Runtime model: A long-running control agent stays connected to Slack, triages incoming requests, and delegates work to ephemeral dev agents that each run in isolated git worktrees. A sentry agent handles on-demand incident triage. All agents run as an unprivileged baudbot_agent Unix user.

Slack
   ↓
slack-bridge (broker pull-mode or legacy Socket Mode)
   ↓
control-agent (always-on, manages todo/routing/Slack threads)
   ├── dev-agent(s) — ephemeral coding workers in isolated worktrees
   └── sentry-agent — incident triage (Sentry alerts)
         ↓
git commits → PRs → CI feedback → thread updates back to Slack

Deployment model: Admin-managed source (this repo) is deployed as immutable, git-free release snapshots under /opt/baudbot. The agent runtime (/home/baudbot_agent) receives deployed extensions, skills, and bridge code. Updates and rollbacks are atomic symlink switches. See docs/architecture.md for full details.

Startup boundary: start.sh vs agent

There are two startup phases with distinct ownership:

Phase Owner Scope
OS boot (start.sh) Admin Env validation, permissions, secrets, socket cleanup, launch pi
Agent boot (startup-pi.sh) Agent Slack bridge, sentry-agent, dev-agents, session wiring

Rule: start.sh must never spawn tmux sessions or background processes that need pi runtime state (session UUIDs, socket paths, etc.). Those only exist after pi starts.

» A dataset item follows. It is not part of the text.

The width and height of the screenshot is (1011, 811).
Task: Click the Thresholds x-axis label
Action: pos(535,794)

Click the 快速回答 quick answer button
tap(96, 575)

All tmux sessions (bridge, sentry-agent, dev-agents) are owned and managed by the agent via startup-pi.sh or extensions. start.sh may only kill stale processes as pre-cleanup.

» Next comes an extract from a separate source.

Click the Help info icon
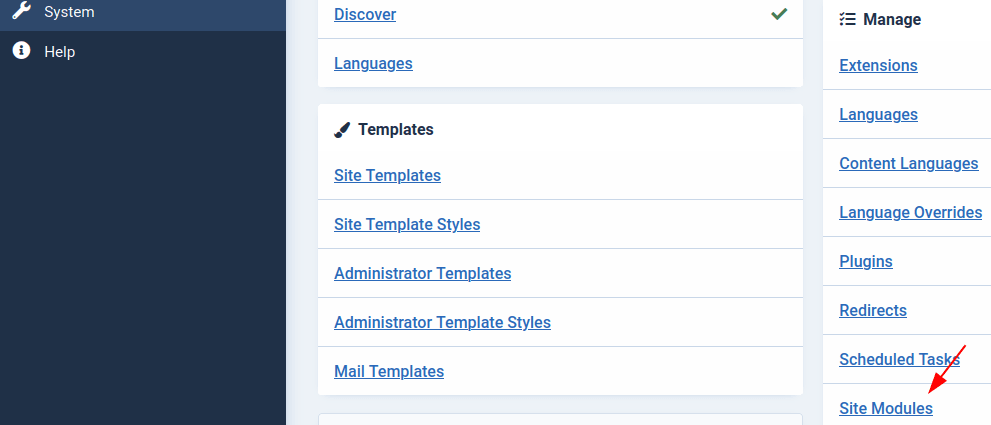 point(21,51)
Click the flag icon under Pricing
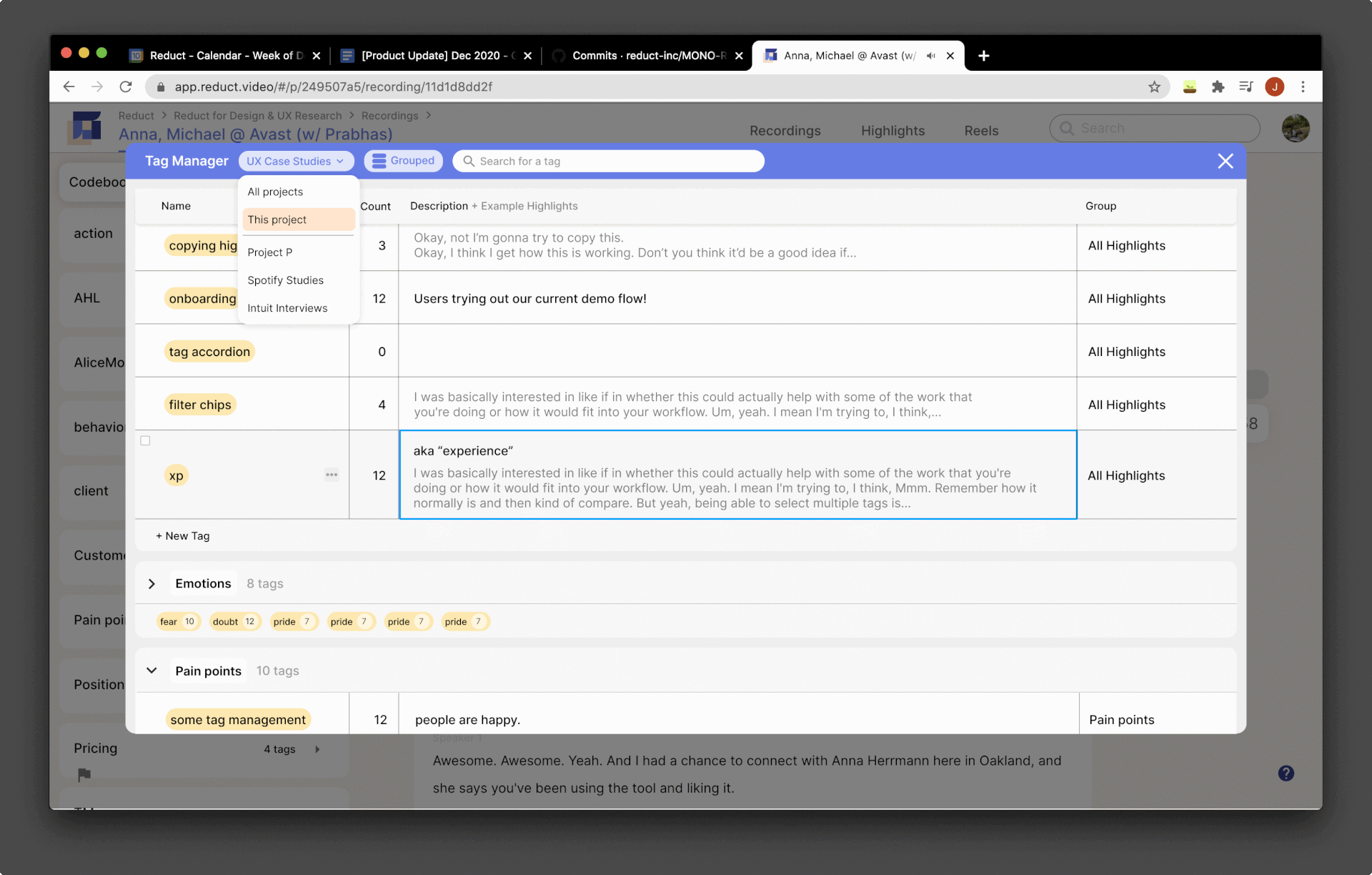The width and height of the screenshot is (1372, 875). click(84, 774)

What this repo contains (high-level)

  • bin/ — operational shell CLI, deploy/update/rollback, security and health scripts
  • pi/extensions/ — tool extensions and runtime behaviors deployed into agent runtime
  • pi/skills/ — agent personas and behavior (SKILL.md defines each agent's identity, rules, and tools)
    • control-agent/ — orchestration/triage persona + persistent memory seeds
    • dev-agent/ — coding worker persona
    • sentry-agent/ — incident triage persona
  • pi/settings.json — pi agent settings
  • slack-bridge/ — Slack integration bridges + security module
  • docs/ — architecture/operations/security documentation
  • test/ — vitest wrappers for shell scripts, integration, and legacy Node tests
  • hooks/ — git hooks (security-critical pre-commit protecting admin-managed files)
  • .github/ — CI workflows, PR template, issue templates
  • .env.schema — canonical schema for all environment variables (see CONFIGURATION.md)
  • bootstrap.sh, setup.sh, install.sh, start.sh — bootstrap installer, system setup, interactive install, and runtime launcher

Core workflow

# JS/TS + shell tests + lint
npm test
npm run lint

# Source-only deploy (extensions/skills/bridge changes)
./bin/deploy.sh

# Live operational update/rollback
sudo baudbot update
sudo baudbot rollback previous

Non-negotiable guardrails

Hard constraints (enforced by pre-commit hook or CI):

  • Never commit directly to main; use feature branches + PRs.
  • Security-critical files are protected by hooks/pre-commit — the agent cannot modify them at runtime.
  • Security-sensitive changes MUST include or update tests.
  • Do NOT weaken runtime hardening (permissions, least privilege, egress restrictions).

Strong defaults:

  • When behavior changes, update docs in the same PR (README.md, docs/*, CONFIGURATION.md, and relevant AGENTS.md files).
  • Prefer distro-agnostic shell; distro-specific branches are acceptable when reliability improves.
  • Prefer explicit, domain-aware naming for shared code (FooRequestBody, SlackWorkspaceKVRecord, BrokerHttpResponse, etc.).
  • Keep action names semantic (activateWorkspace), and use storage/runtime qualifiers on read/write helpers when helpful (getWorkspaceKVRecord, putWorkspaceDBRow).
  • Local variables may be lighter-weight when scope is short and context is obvious, but avoid ambiguous names (data, payload, body, response) when crossing boundaries.

Tests and quality gates

Before merge, run at minimum: npm run lint and npm test.

Git / PR expectations

  • Use concise commit messages with area prefix (security:, bridge:, deploy:, docs:, tests:, ...).
  • If a change is scoped to a subdirectory with its own AGENTS.md, follow that local file first.